◆ PROBLEM TO SOLVE ◆
Leave out the pictures, and quote exactly the lines running from the one with "Select the 停车点 navigation tab" through the last line of the entries below.

"""

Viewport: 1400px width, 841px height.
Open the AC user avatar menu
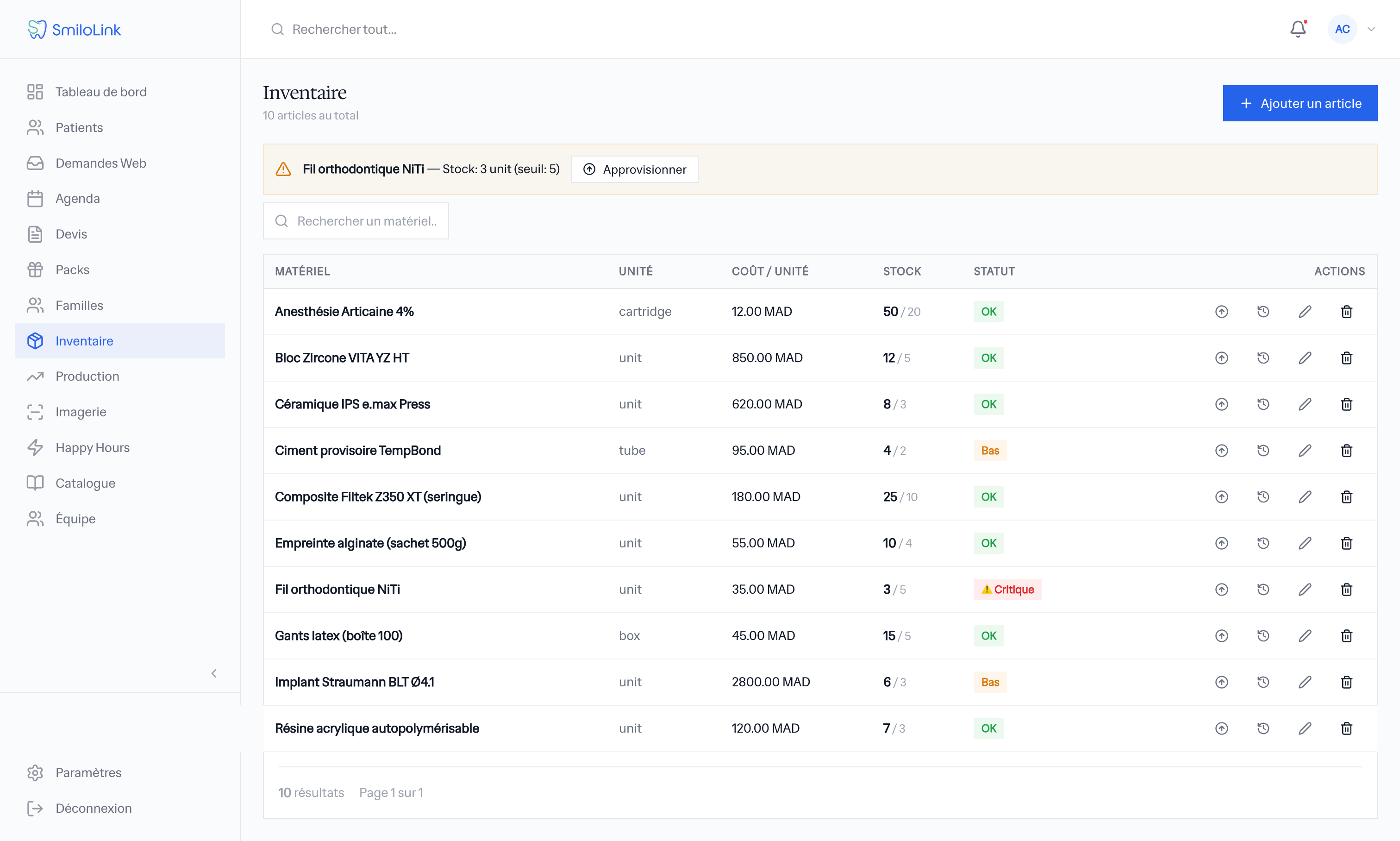1342,30
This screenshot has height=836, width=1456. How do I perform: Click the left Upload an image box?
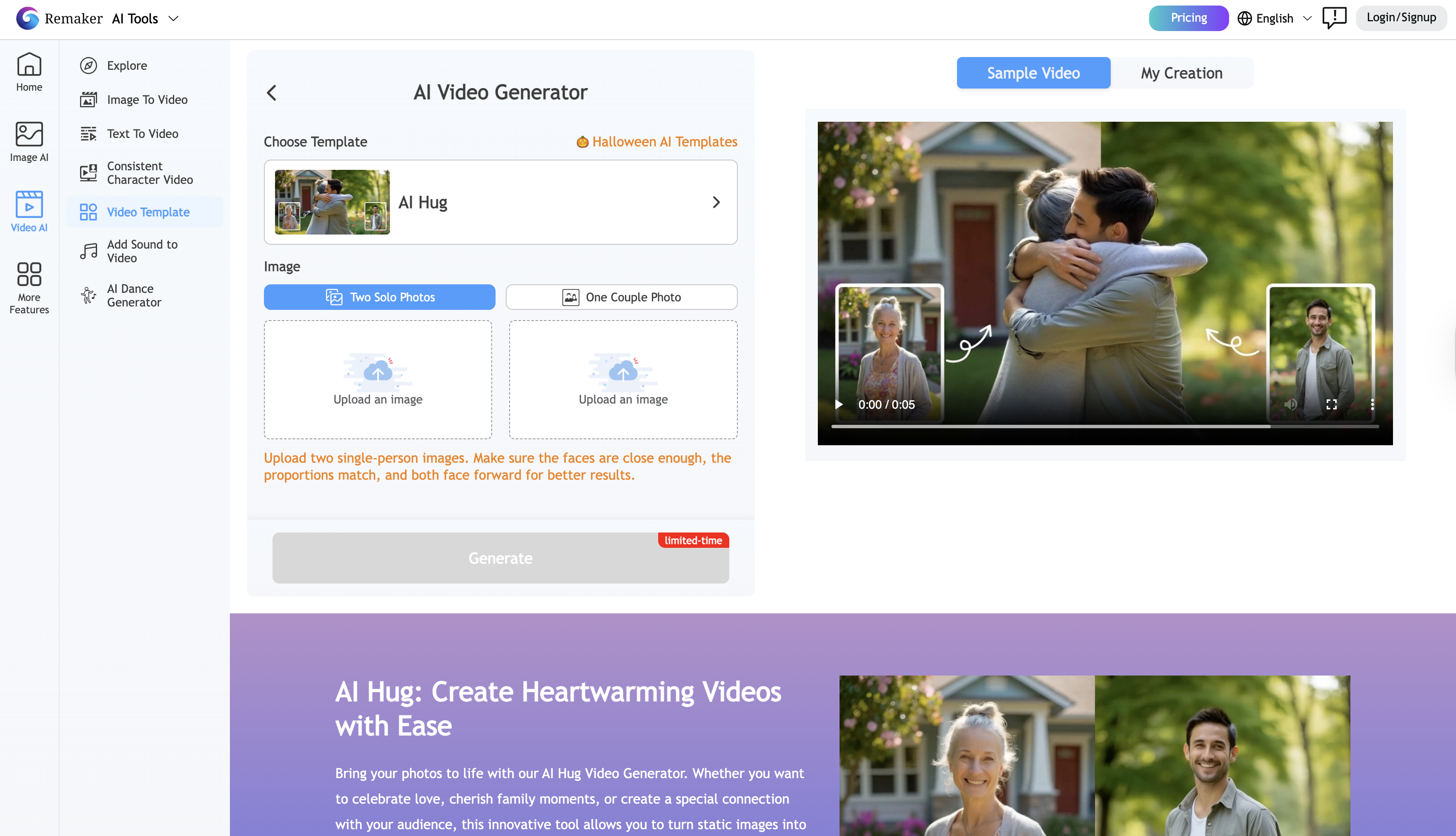click(378, 380)

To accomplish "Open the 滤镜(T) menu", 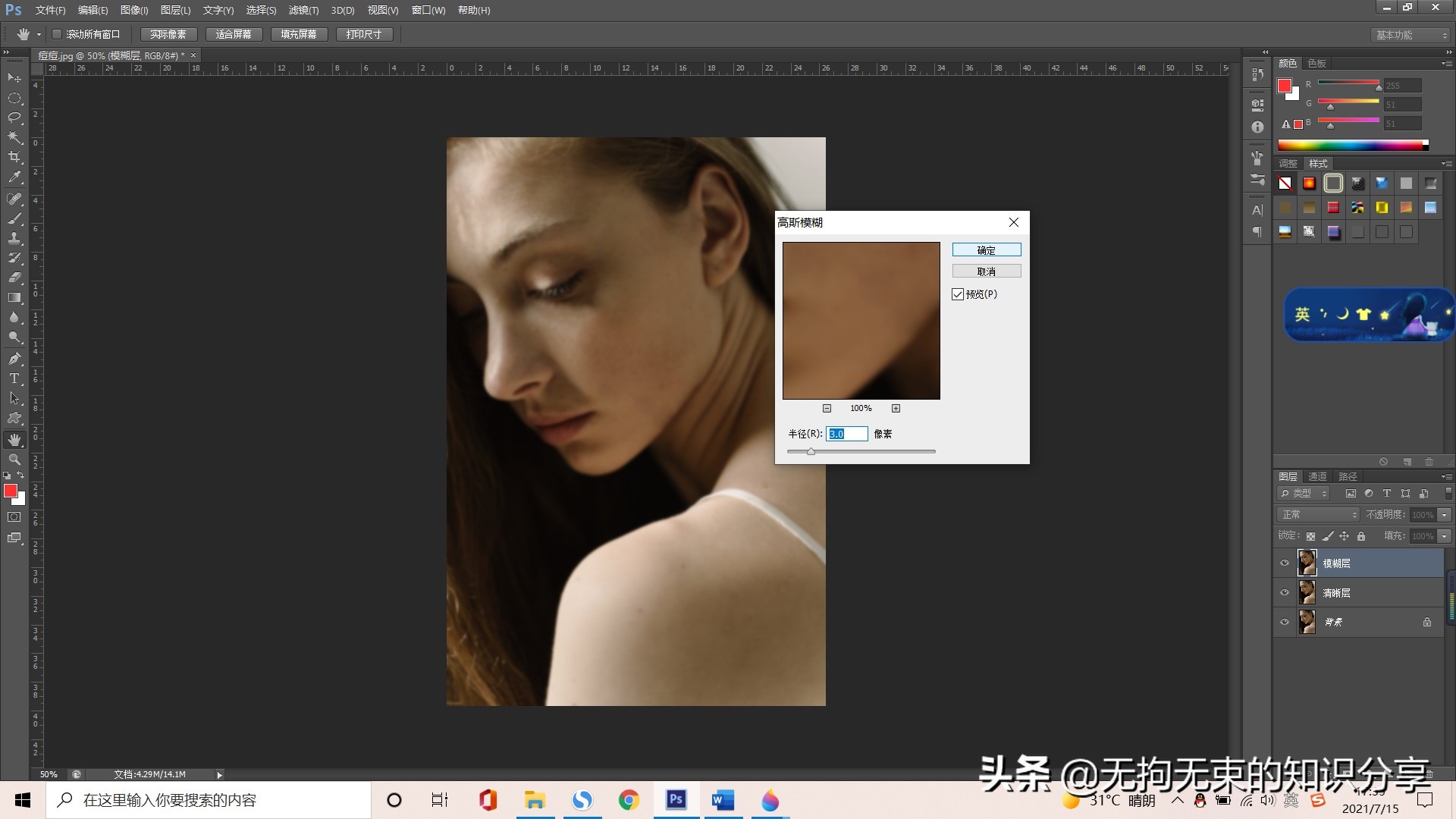I will 303,10.
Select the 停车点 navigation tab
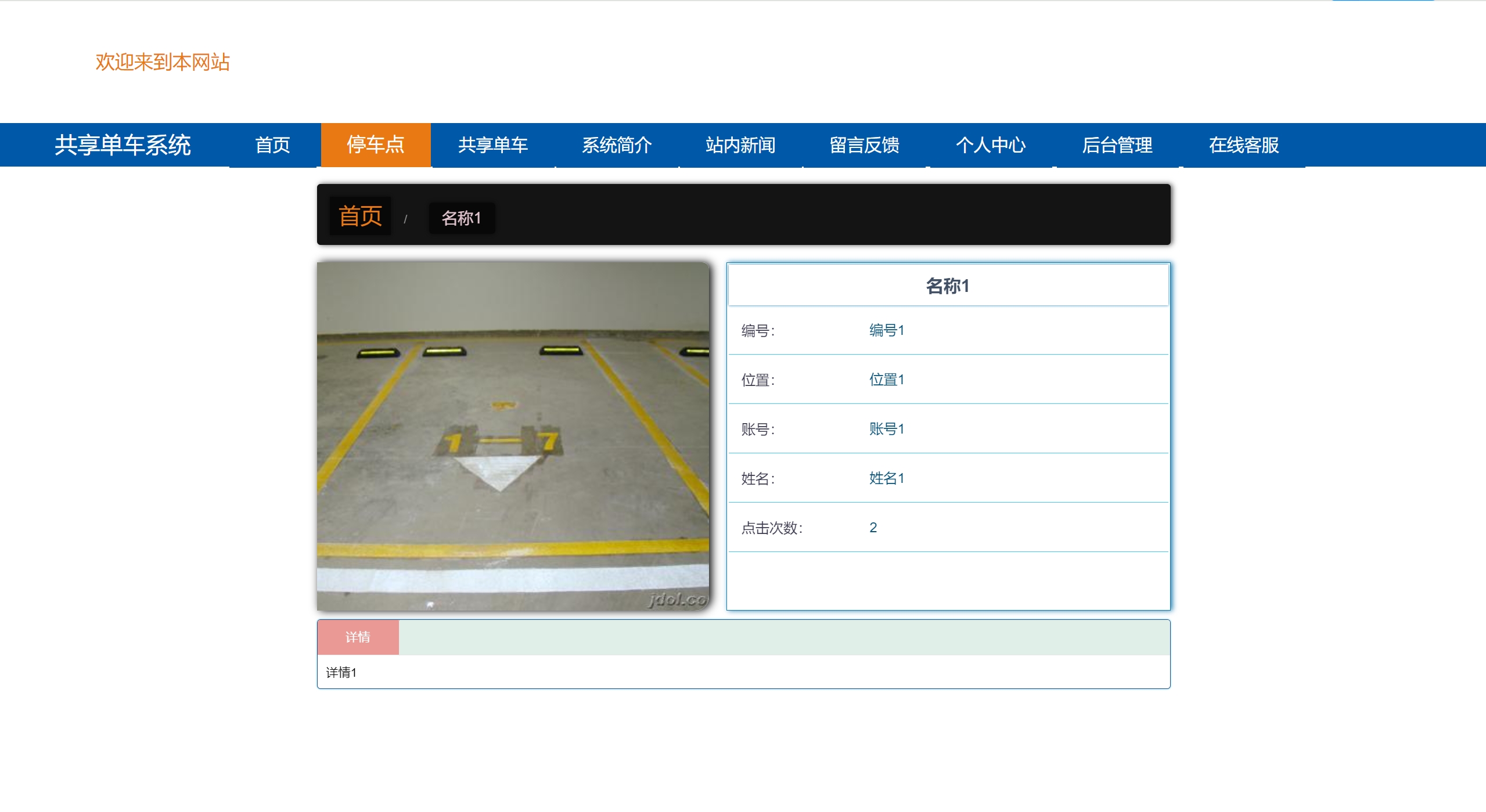 pos(376,145)
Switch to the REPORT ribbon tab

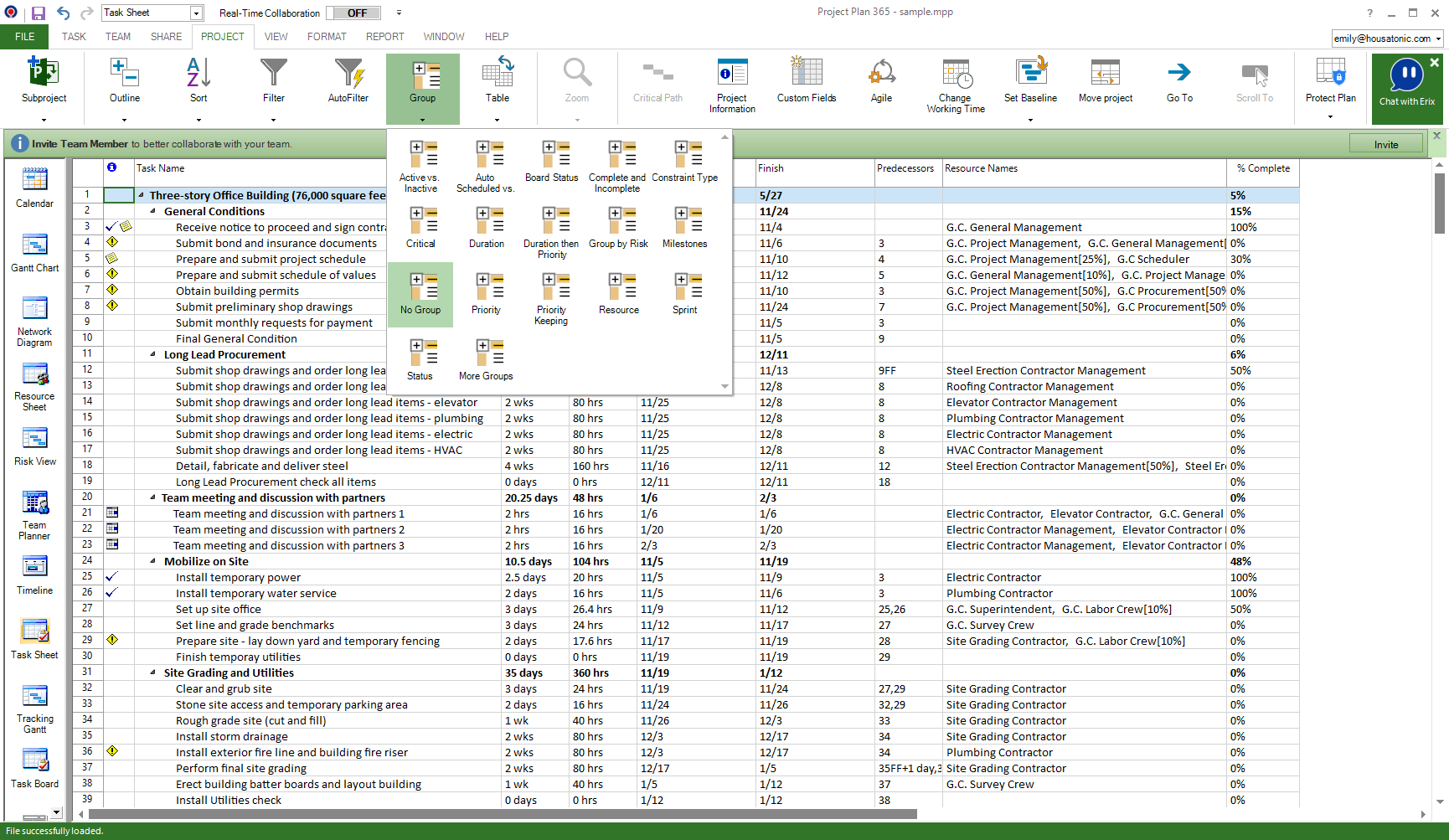(385, 36)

"""

◆ RESPONSE BELOW ◆
Select the 停车点 navigation tab
 pos(376,145)
Switch to the REPORT ribbon tab

(385, 36)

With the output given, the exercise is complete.